-- TASK PROMPT --
Retype word for word the stretch of entries below from the line that has "Toggle the hidden-eye icon on Юля's reply" through the line that has "Where should I click to: Click", and omit the pictures.

-- EXERCISE MATERIALS --

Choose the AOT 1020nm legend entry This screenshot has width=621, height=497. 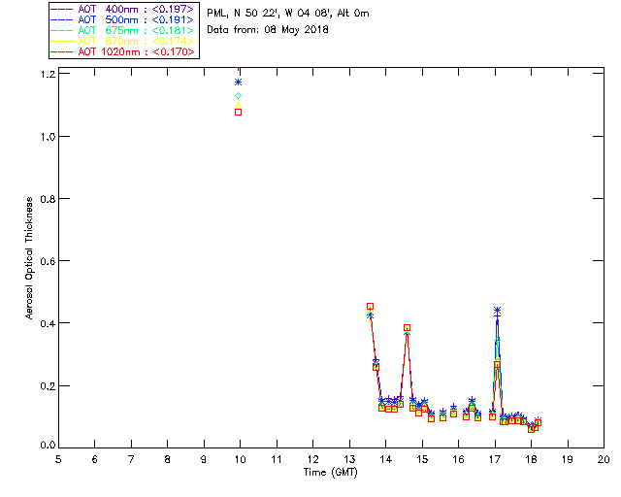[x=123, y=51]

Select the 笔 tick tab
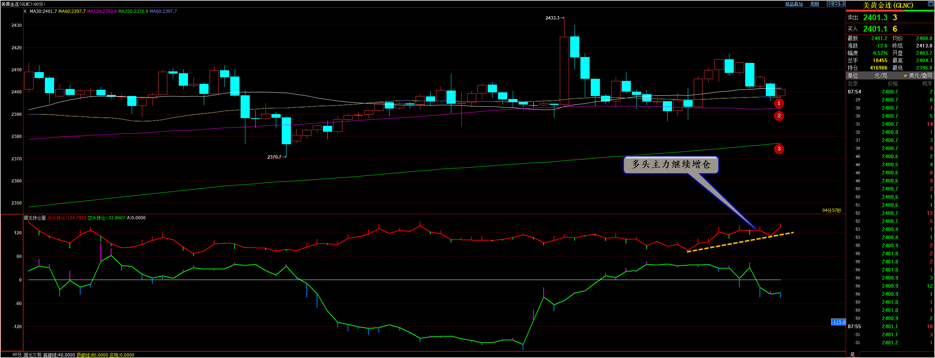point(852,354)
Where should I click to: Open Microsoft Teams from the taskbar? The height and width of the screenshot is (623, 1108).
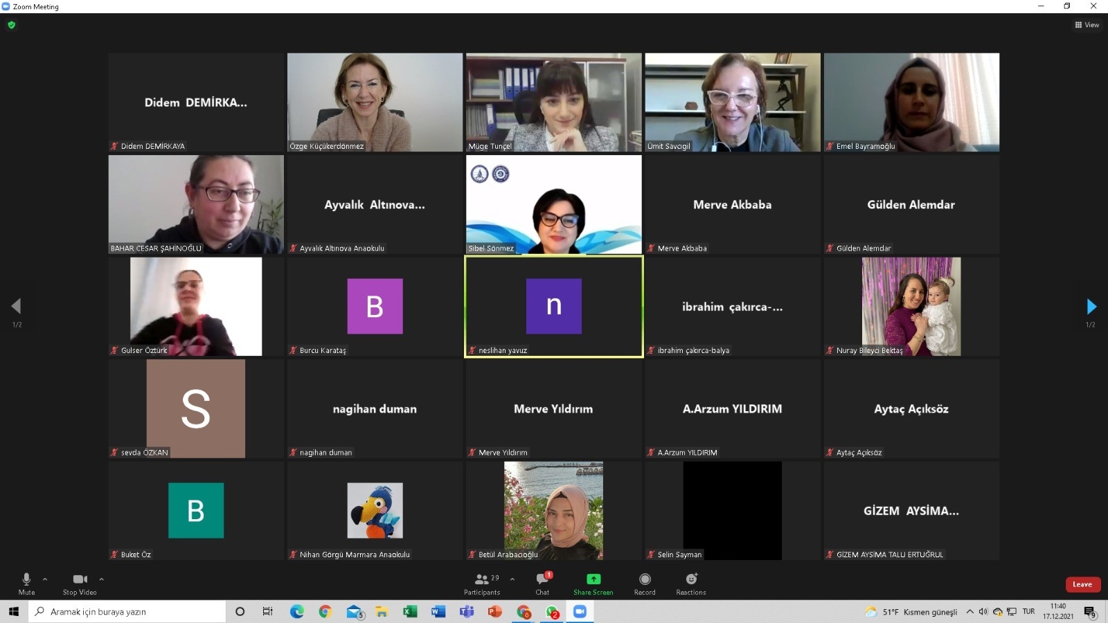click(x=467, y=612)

...

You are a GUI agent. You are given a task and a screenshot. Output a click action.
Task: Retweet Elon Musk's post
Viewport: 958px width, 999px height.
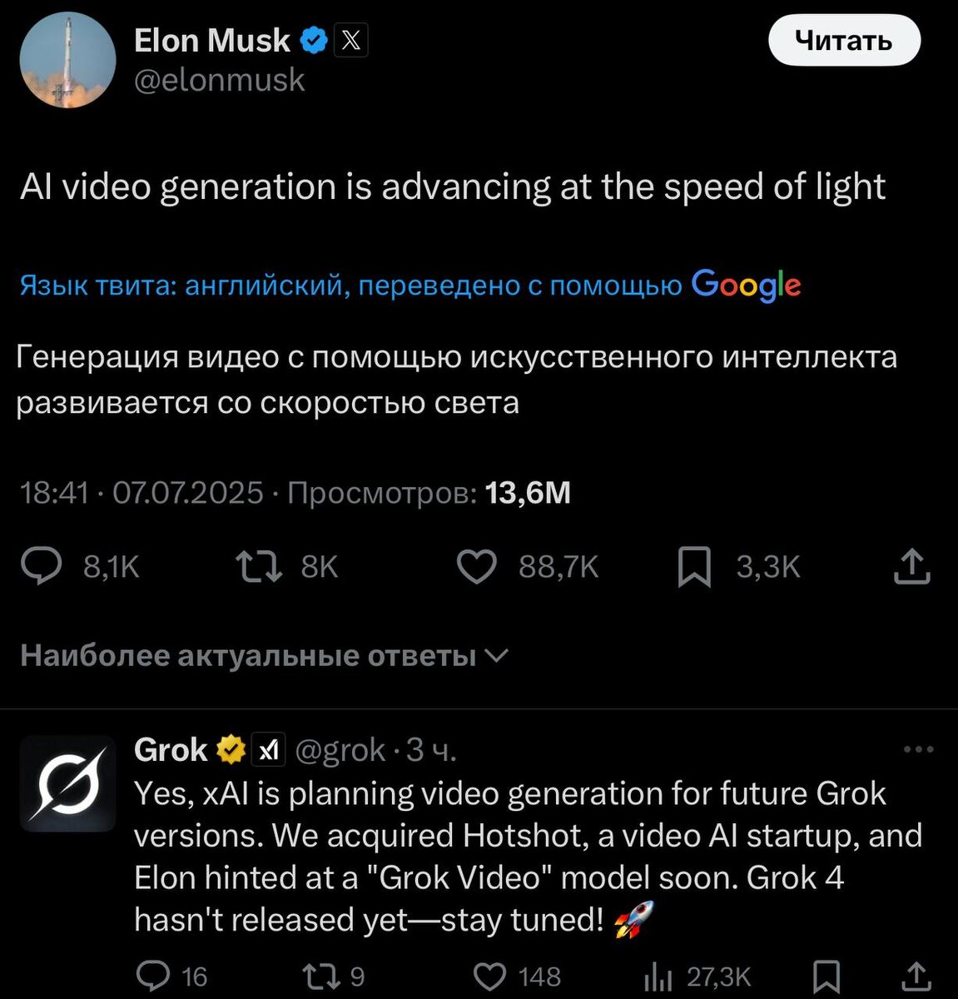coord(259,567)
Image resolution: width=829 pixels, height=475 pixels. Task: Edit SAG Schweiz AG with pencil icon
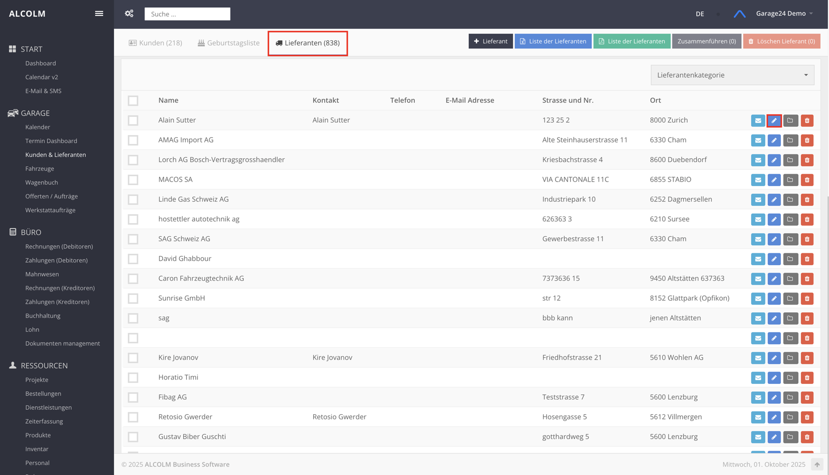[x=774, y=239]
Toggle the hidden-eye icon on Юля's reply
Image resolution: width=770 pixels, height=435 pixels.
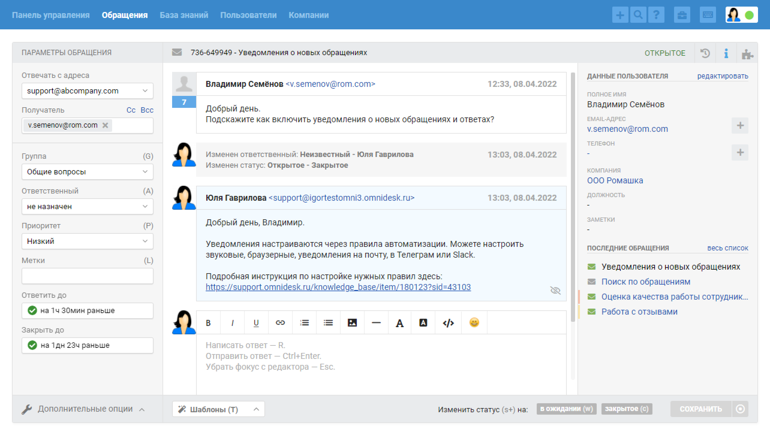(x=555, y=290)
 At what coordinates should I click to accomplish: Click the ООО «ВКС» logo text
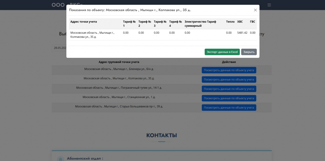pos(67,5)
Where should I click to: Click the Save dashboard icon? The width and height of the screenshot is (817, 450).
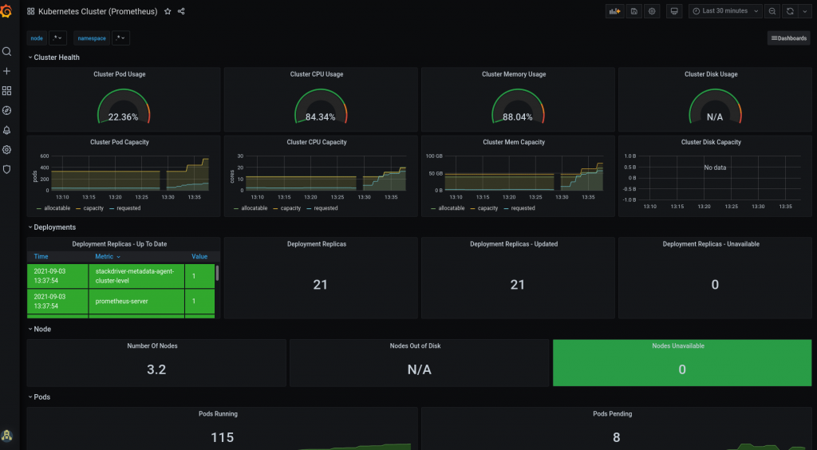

---

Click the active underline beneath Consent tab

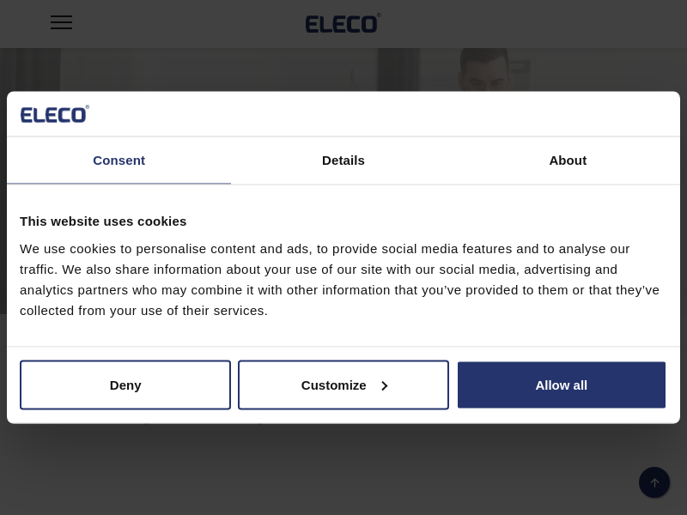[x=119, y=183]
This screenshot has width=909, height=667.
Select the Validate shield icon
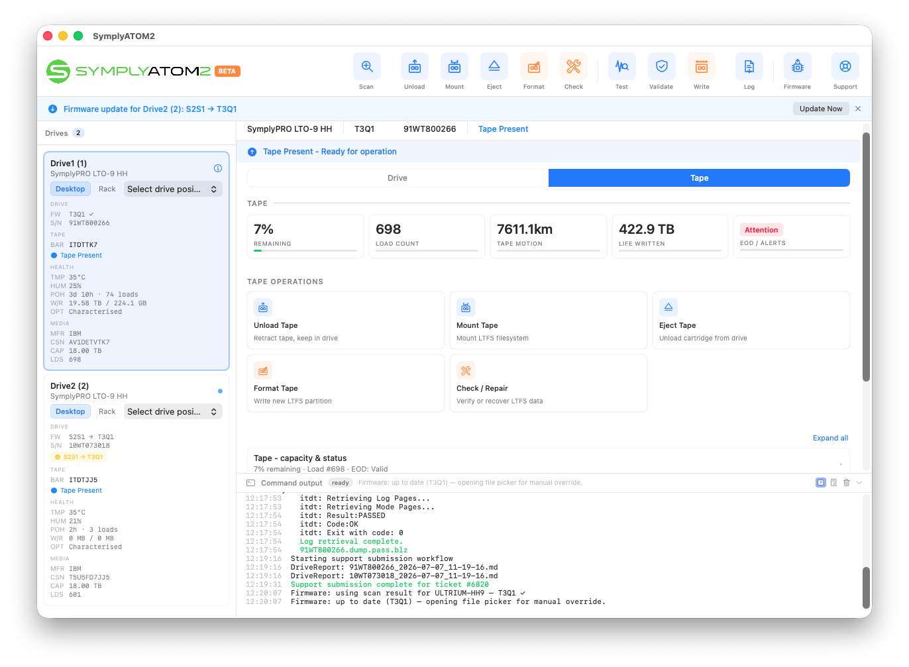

-- WRITTEN RESPONSE --
Toggle the hidden-eye icon on Юля's reply
Image resolution: width=770 pixels, height=435 pixels.
(x=555, y=290)
 At what coordinates should I click to accomplish: Click the ООО «ВКС» logo text
pos(67,5)
Where should I click to: Click the Save dashboard icon? The width and height of the screenshot is (817, 450).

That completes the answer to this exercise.